Ausstellung im unterirdischen Treppenhaus des Museums Sasso San Gottardo, einer ehemaligen Festung
Ambiance de forteresse: l'exposition sur la P-26 se tient au Musée Sasso San Gottardo, un ancien bunker souterrain de l'armée suisse. swissinfo.ch

Une exposition du Musée Sasso San Gottardo revient sur l’histoire de l’organisation secrète de résistance P-26. Près de 30 ans après la révélation de son existence et son démantèlement, elle livre un nouveau regard sur cette prétendue «armée secrète privée» suisse. Des vétérans étaient présents à l’inauguration.

Le vent a tourné. Longtemps, le public a considéré avec scepticisme et suspicion cette organisation secrète et ses membres. À l’époque, on a parlé d’une «armée secrète d’espions», dont les membres détenaient, même en temps de paix, des armes et des explosifs afin d’assurer la résistance dans l’éventualité d’une occupation de la Suisse par les pays communistes.

Ausstellungsplakat
L’affiche de l’exposition. Les chaînes du communisme menaçaient-elles la Suisse? En tous les cas, la P-26 était préparée à faire face au pire. zvg

Cette interprétation résultait en partie des circonstances dans lesquelles l’existence de l’organisation avait été révélée en 1990. Les commissions d’enquête parlementaires (CEP) mises en place dans le sillage de la démission de la conseillère fédérale Elisabeth Kopp étaient non seulement tombées sur les 900’000 fiches établies par la police fédérale mais aussi sur une «armée secrète». Démasquée, la P-26 avait été dissoute peu après.

Nouvelle perspective historique

Il a fallu beaucoup de temps pour relativiser ou réévaluer les thèses des CEP et il est maintenant clair que de nombreuses conclusions tirées au début des années 90 ne correspondent pas à la réalité historique. Cette remise en question vient en grande partie du travail de doctorat (en allemand) de l’historien argovien Titus Meier, publié en 2018 sous le titre «Préparation de la résistance dans l’éventualité d’une occupation. La Suisse pendant la guerre froide» (Widerstandsvorbereitungen für den Besetzungsfall. Die Schweiz im Kalten Krieg – NZZ Verlag). Il y documente de manière très détaillée l’histoire de l’organisation. Selon lui, parler d’armée secrète relève de la «fabulation».

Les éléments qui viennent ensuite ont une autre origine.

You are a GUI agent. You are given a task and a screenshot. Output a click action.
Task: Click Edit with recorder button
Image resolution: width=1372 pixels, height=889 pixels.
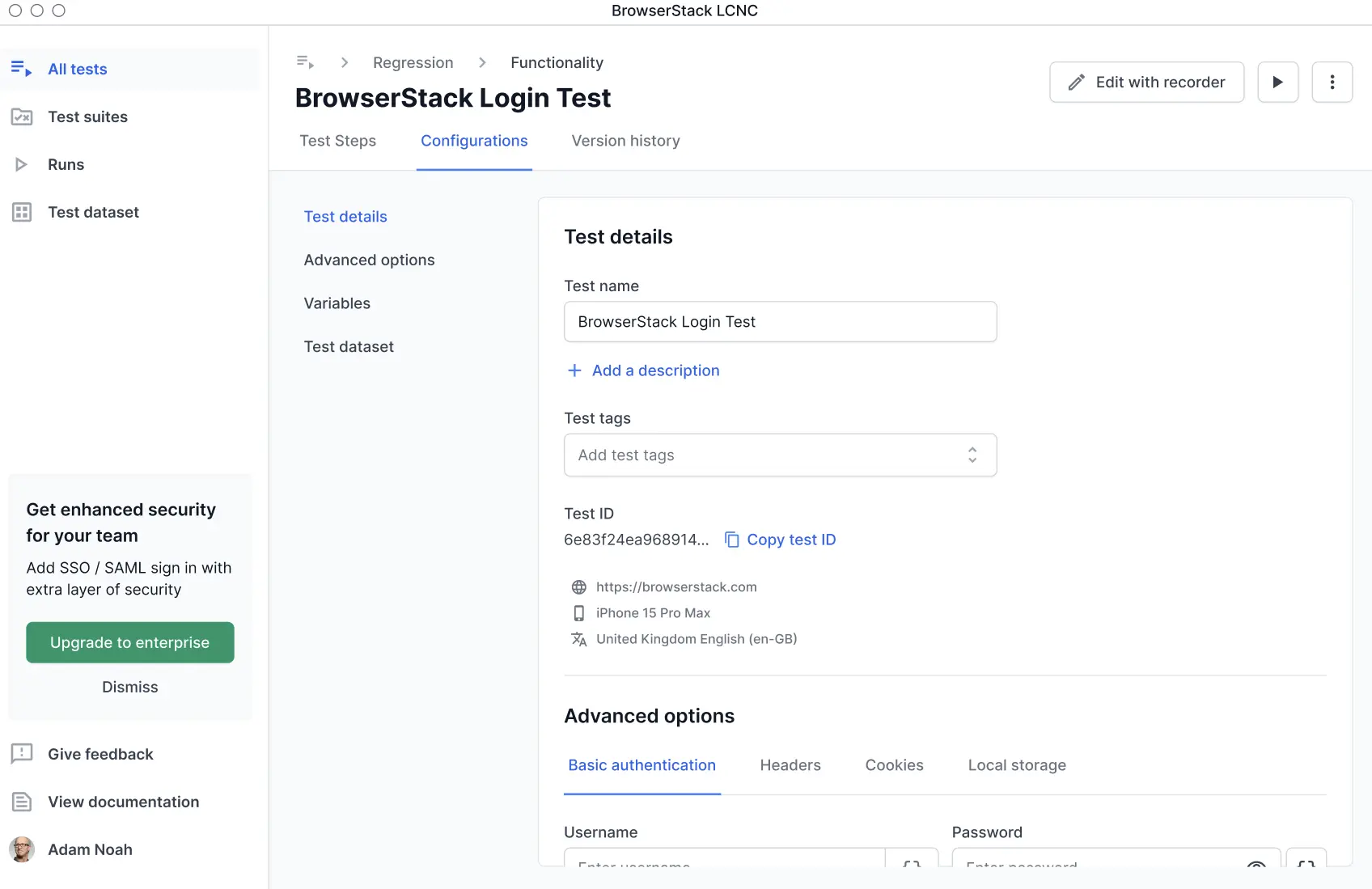pyautogui.click(x=1146, y=83)
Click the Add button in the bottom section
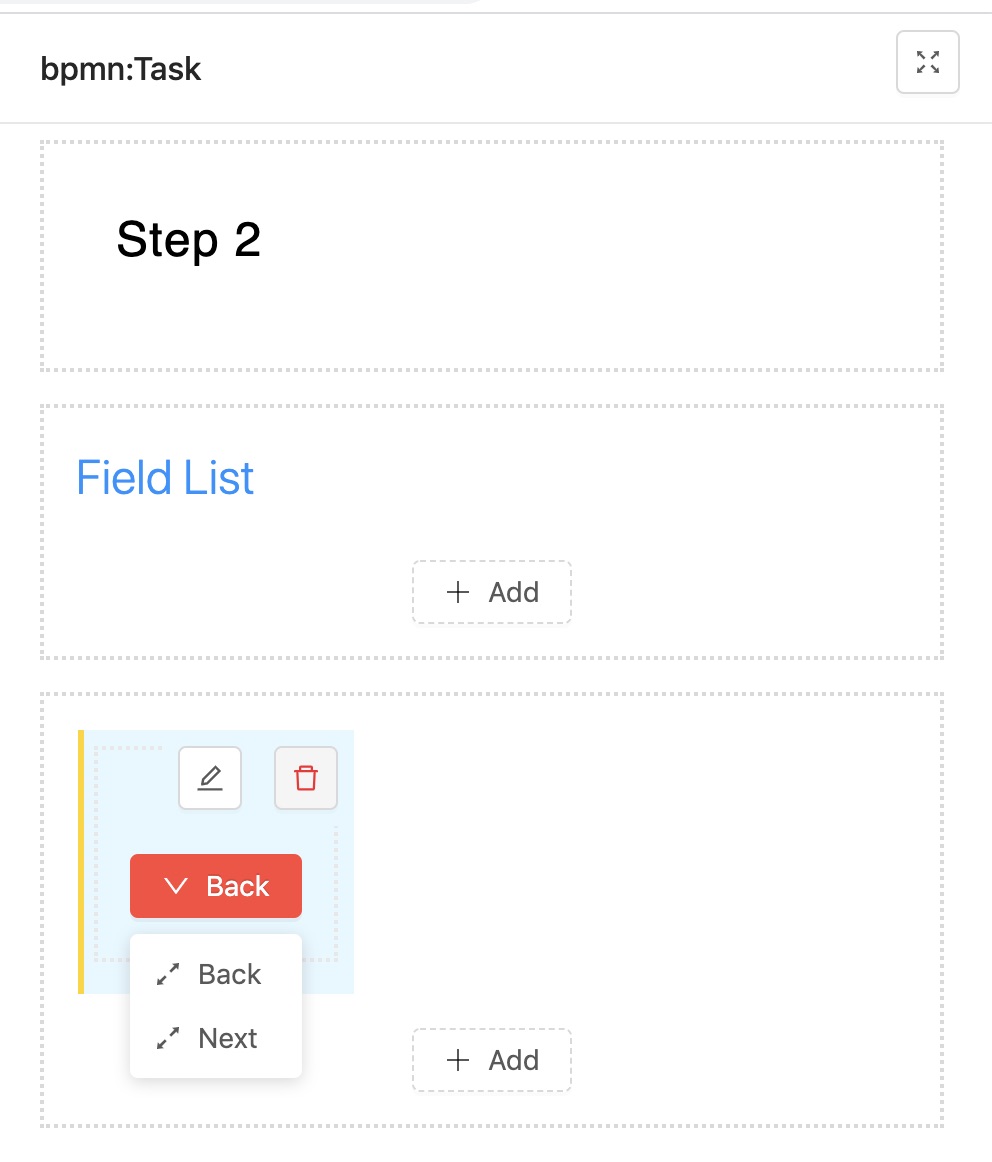The image size is (992, 1162). pyautogui.click(x=492, y=1060)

Le projet P-26 est un enfant de la Guerre froide: à l’époque (de la construction du mur de Berlin en 1961 à sa chute en 1989) l’Europe de l’Ouest vivait dans l’angoisse d’une invasion par les armées des pays communistes du Pacte de Varsovie. Les services secrets du bloc communiste étaient également très actifs en Suisse. Ils mesuraient les rues et les ponts, établissaient des cartes détaillées pour leurs troupes blindées et installaient des dépôts secrets de matériel protégés par des dispositifs explosifs.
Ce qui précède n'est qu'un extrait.